OpenNMS Integration

The lifecycle of an alarm and the correlation process between OpenNMS and ALEC involves various components:

Architecture diagram that depicts the components involved in an alarm’s lifecycle
Figure 1. Alarm lifecycle architecture diagram

Existing OpenNMS services that process unsolicited messages or actively poll monitored network inventory also generate events. Eventd processes and enriches these messages with the corresponding configuration data.

Alarmd listens for events that contain alarm metadata and, when it identifies them, creates or updates corresponding alarms. It also exposes a series of event hooks that can be used to alter or enrich alarms when they are created. ALEC leverages these hooks to perform additional data processing and tag alarms with a managed object type and managed object instance (see Managed object tagging). OpenNMS can also generate notifications when alarms are modified in any way.

The direct datasource leverages API hooks within the runtime, whereas the Kafka datasource leverages the Kafka integration to interface externally.

Managed object tagging

Managed object tagging further contextualizes alarms by associating them with a specific component instance or inventory object in ALEC. The process is flexible and configurable, allowing alarms to be associated with components beyond the existing node, interface, service model that is built into OpenNMS.


Assume that OpenNMS captures the following syslog message:

%CDP-4-DUPLEX_MISMATCH: duplex mismatch discovered on ge1/1 (not half duplex), with sw-blue ge1/2 (half duplex).
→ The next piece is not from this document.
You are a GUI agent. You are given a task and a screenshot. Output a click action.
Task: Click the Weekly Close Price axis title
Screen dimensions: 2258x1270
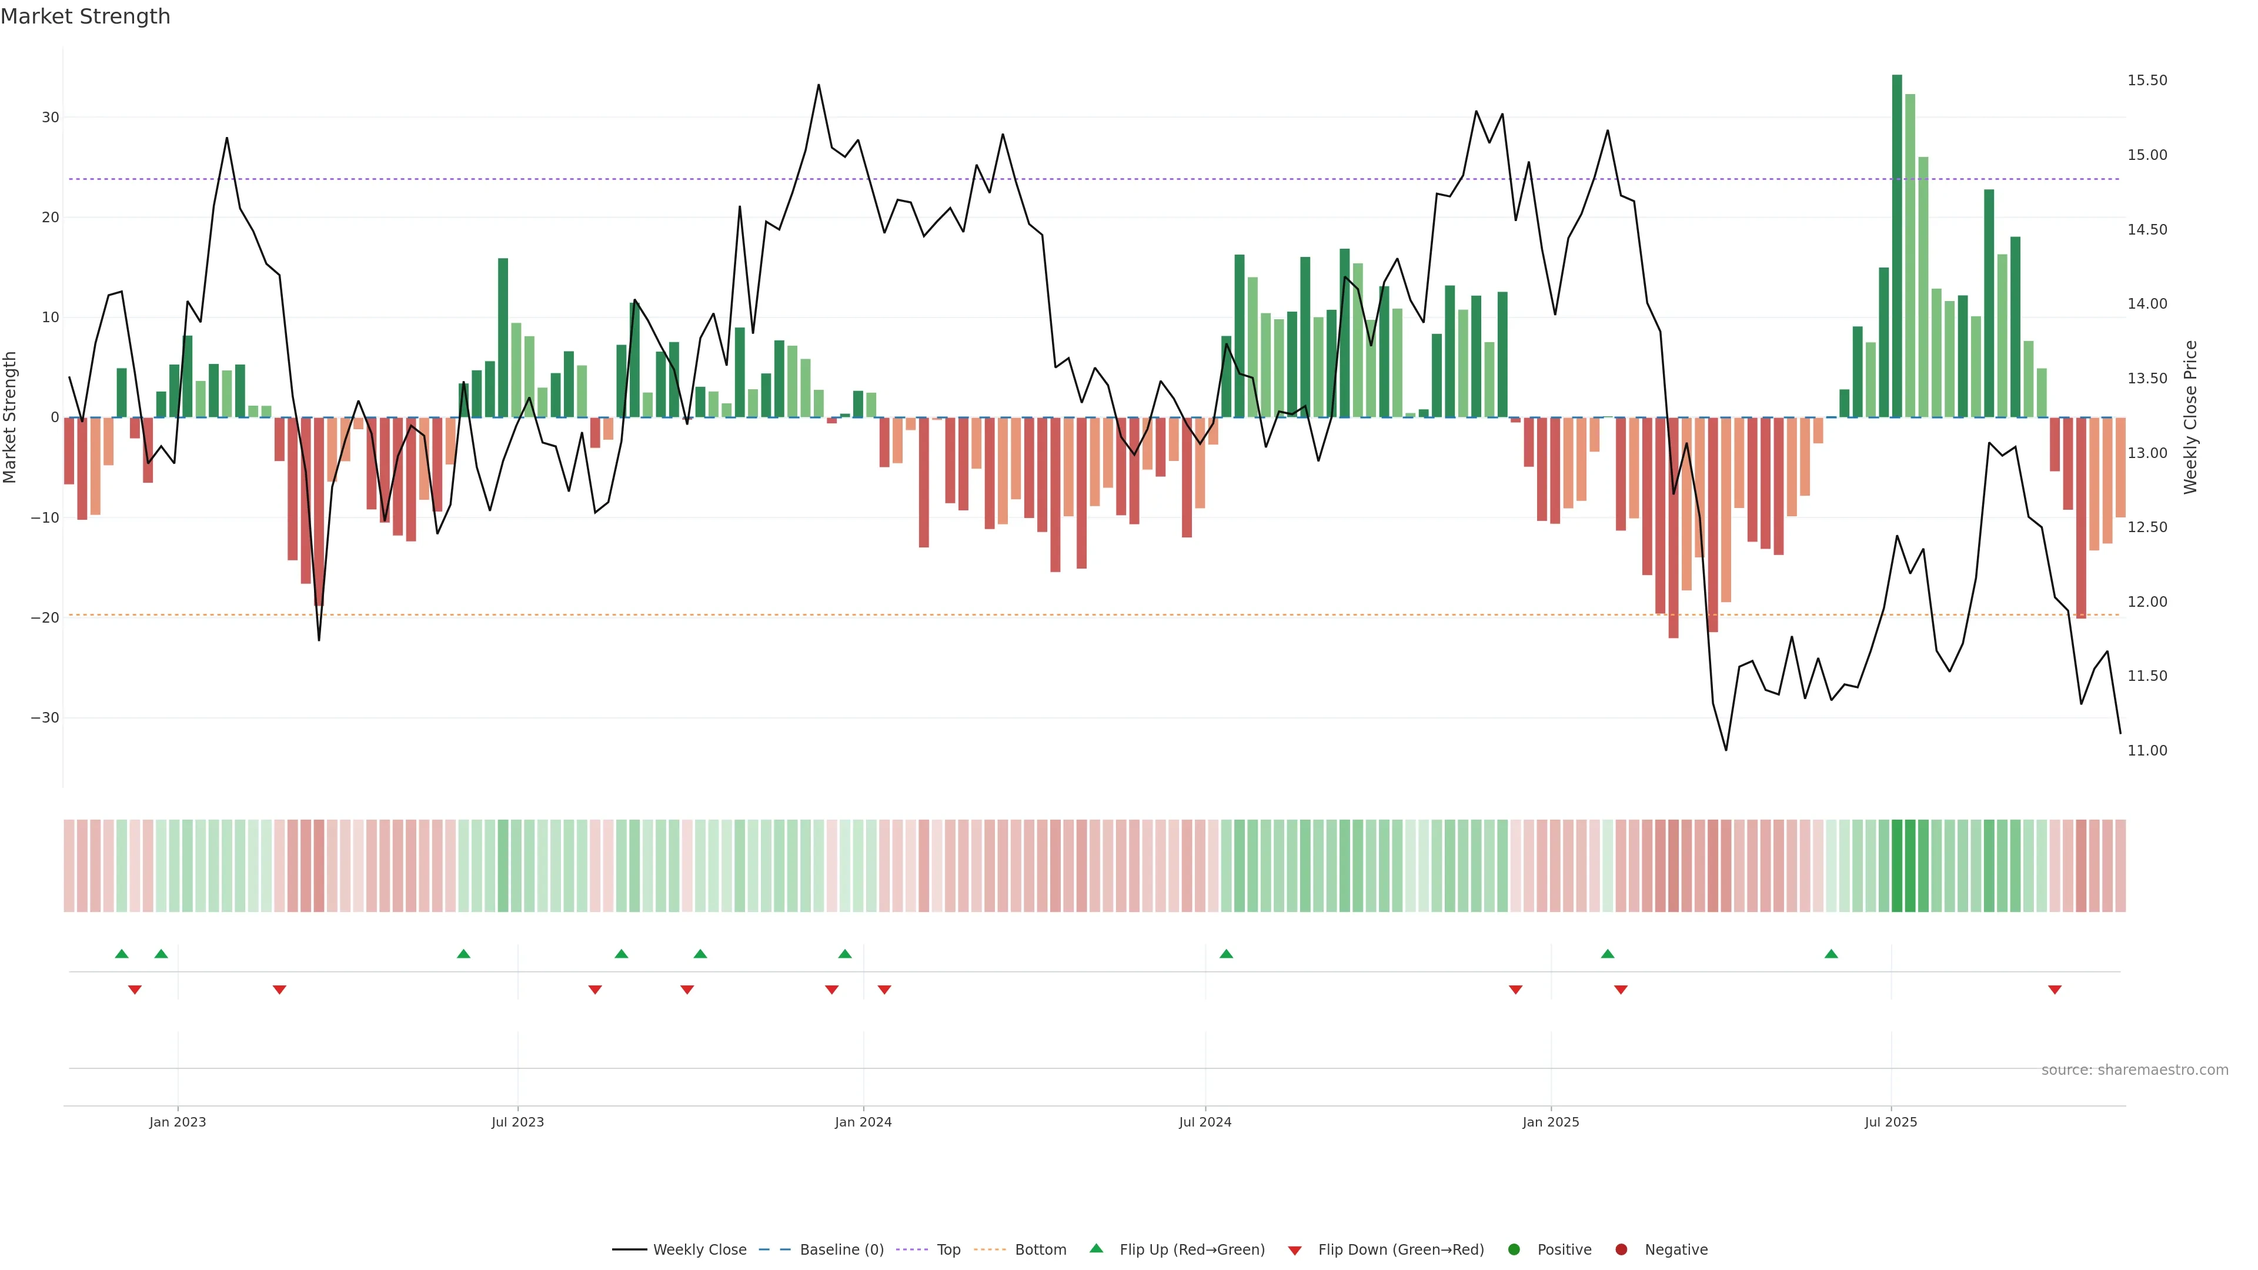pyautogui.click(x=2191, y=417)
Syslogd can generate an event from the message using the following match:

    <match type="regex" expression="%CDP-4-DUPLEX_MISMATCH\s*: duplex mismatch discovered on (\S+) \((.+)\), with (\S+) (\S+) \((.+)\)" />
    <parameter-assignment matching-group="1" parameter-name="aIfDescr" />
    <parameter-assignment matching-group="2" parameter-name="aDuplex" />
    <parameter-assignment matching-group="3" parameter-name="zHostname" />
    <parameter-assignment matching-group="4" parameter-name="zIfDescr" />
    <parameter-assignment matching-group="5" parameter-name="zDuplex" />

After the event is generated, it can be defined using the following properties:

    <event-label>CISCO defined syslog event: duplexMismatch</event-label>
    <descr>The duplex %parm[aIfDescr]% is set to %parm[aDuplex]% which
        does not match %parm[zDuplex]% on %parm[zHostname]% %parm[zIfDescr]%.
    <logmsg dest="logndisplay">Duplex mismatch on %parm[aIfDescr]% (%parm[aDuplex]% vs %parm[zDuplex]%)</logmsg>
    <alarm-data reduction-key="%uei%:%dpname%:%nodeid%:%parm[aIfDescr]%" alarm-type="3">
        <managed-object type="snmp-interface-link"/>

The event triggers a type 3 alarm (trigger with no associated clear) and specifies the managed object type (snmp-interface-link). The Model reference chapter shows that this managed object type requires the following tokens:

  1. aIfDescr

  2. zIfDescr

  3. zHostname

All of these tokens are automatically extracted and converted into event parameters.

When an alarm is created, ManagedObjectAlarmExt is triggered. It will resolve and convert the event data as appropriate. In this case, it searches for a node whose label is the same as zHostname and tries to find the ifIndex value for SNMP interfaces with the given ifDescr values. The managed object instance is then updated to include any resolved attributes.

When ALEC receives the tagged alarm, the alarm contains enough information that it can be reliably attached to a corresponding inventory object.